* _SUPPLIED PASSAGE_
I fought the law and I won!

Some of you know I was stuck in a legal case for a very long time. It didn’t seem so bad at first, except for the fact that I am allergic to officials and lawyers, but I had #faith that I would simply win. That didn’t happen. The appeal took forever and a day, and my allergy got worse. Then finally I got the letter, found out that I won the case, and realised how little else I actually accomplished in those last months. I mean, apart from finishing, designing, then publishing a book, promoting it as well as I could, working on its soundtrack, dealing with legal stuff and with health issues both mine and those of my family members, working on the next book(s) about which in a moment, accidentally networking (I am allergic to the word “networking”, but it transpires that being nice to people on social media and interacting with them is also called “networking”, even if I am not wearing a suit), preparing a large online contest (I am, uh, just about to start working on it, but I’ve done a lot of thinking, OK?), and I just got tired typing this…

*a brief nap follows*

….yaaaaaawnyway, now that the case is over I am experiencing a strange empty feeling. I got so busy with it that I forgot what I was even fighting for, until I got it. In my head the upcoming decades were a parade of lawyers and hearings. I was keeping myself busy half-heartedly rewriting the same work in progress, then in the last weeks things slightly escalated, and now I am writing four books at once.

*awkward silence*

 

New Ásgard, who dis?

The first and second are two parts of the same story, but each of the books is a different genre. The first part is historically accurate fantasy, the second – historical fiction with fantasy elements. (This translates to “less Gods and worlds, more mortals and discoveries of Iceland”.) For the first part I took certain Norse myths and sagas and decided to expand them into a novel, as the way they were originally written tends to be a bit like this:

The troll stole my mead
So I killed him
And his hamster
The end.

* _DATASET EXTRACT_
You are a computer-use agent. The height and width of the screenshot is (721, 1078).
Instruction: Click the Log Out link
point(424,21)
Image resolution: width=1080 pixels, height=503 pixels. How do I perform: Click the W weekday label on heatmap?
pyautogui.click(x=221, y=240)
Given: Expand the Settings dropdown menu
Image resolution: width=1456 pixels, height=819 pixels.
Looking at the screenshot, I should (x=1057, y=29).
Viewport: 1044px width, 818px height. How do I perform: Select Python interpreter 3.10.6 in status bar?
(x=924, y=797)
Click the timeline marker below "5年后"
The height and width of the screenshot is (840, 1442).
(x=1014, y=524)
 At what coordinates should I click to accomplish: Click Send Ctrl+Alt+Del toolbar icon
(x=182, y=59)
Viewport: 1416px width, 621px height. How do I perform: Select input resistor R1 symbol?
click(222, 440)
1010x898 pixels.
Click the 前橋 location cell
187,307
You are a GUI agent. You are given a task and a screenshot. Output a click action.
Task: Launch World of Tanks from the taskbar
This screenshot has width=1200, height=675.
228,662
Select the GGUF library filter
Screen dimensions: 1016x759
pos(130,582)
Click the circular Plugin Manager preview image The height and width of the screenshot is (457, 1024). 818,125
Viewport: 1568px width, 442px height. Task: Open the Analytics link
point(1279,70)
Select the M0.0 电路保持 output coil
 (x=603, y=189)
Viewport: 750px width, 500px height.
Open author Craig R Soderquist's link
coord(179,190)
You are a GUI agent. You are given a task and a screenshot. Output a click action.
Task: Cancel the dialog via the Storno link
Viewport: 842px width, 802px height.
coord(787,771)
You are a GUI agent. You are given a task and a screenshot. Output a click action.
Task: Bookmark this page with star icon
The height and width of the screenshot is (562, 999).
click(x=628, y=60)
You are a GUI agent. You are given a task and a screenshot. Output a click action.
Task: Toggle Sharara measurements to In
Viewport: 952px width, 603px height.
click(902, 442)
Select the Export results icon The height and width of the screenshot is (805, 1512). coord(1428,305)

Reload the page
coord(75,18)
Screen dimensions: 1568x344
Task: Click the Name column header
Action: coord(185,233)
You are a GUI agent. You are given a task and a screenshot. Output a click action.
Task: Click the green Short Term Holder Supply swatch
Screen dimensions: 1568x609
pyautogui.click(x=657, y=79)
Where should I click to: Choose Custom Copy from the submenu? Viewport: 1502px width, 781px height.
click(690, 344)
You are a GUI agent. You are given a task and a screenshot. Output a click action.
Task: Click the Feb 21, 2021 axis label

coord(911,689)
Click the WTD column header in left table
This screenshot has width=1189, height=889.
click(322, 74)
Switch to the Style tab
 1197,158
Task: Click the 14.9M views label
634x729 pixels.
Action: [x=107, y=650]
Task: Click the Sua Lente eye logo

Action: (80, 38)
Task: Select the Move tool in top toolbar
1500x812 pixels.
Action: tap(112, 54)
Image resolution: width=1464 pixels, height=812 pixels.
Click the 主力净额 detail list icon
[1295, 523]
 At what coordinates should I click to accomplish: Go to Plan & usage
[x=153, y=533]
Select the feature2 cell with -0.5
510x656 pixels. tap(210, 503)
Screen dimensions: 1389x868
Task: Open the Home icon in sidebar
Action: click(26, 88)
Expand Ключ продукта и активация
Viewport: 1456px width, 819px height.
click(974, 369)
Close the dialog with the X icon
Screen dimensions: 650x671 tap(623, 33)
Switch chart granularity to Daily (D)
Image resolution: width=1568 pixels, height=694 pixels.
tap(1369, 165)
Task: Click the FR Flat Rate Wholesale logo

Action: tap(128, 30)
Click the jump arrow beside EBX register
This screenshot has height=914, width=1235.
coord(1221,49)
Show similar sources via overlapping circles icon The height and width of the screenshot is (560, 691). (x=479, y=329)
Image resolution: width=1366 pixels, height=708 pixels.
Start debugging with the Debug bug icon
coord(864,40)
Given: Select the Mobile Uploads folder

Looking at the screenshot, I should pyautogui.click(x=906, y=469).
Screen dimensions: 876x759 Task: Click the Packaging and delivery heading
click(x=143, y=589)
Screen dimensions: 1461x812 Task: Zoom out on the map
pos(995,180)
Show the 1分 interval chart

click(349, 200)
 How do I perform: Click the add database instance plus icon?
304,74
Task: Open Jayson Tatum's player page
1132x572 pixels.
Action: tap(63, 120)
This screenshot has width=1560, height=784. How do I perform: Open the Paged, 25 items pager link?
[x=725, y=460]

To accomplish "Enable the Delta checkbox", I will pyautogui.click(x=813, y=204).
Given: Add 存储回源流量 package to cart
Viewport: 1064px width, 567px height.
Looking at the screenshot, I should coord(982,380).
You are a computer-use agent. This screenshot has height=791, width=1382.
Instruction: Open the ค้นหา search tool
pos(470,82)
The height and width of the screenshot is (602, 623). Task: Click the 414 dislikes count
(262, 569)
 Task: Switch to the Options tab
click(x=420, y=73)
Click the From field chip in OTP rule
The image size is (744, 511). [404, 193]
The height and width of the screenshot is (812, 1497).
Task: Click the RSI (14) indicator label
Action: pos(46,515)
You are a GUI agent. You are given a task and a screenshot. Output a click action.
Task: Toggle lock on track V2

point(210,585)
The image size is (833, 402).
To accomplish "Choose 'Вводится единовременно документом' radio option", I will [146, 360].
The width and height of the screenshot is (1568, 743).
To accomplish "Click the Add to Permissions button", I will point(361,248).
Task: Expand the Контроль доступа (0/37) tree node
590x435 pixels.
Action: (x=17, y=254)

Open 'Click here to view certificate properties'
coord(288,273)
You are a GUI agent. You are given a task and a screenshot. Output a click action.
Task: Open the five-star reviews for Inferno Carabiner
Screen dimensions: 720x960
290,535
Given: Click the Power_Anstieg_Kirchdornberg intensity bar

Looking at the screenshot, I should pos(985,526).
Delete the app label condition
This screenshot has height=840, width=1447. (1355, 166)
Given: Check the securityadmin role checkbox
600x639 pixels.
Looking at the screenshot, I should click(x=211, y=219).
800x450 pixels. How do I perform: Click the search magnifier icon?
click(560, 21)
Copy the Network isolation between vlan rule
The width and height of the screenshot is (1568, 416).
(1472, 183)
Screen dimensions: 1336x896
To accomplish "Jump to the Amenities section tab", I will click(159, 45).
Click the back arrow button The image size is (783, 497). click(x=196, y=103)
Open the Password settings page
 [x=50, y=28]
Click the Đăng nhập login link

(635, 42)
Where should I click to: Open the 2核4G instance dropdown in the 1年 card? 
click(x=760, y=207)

* _AIM OF THE EXERCISE_
List everything the writer of the legal-case post says they are allergic to. The entries aren't needed for anything here.

* _OUTPUT FOR THIS TASK_
- Officials
- Lawyers
- The word "networking"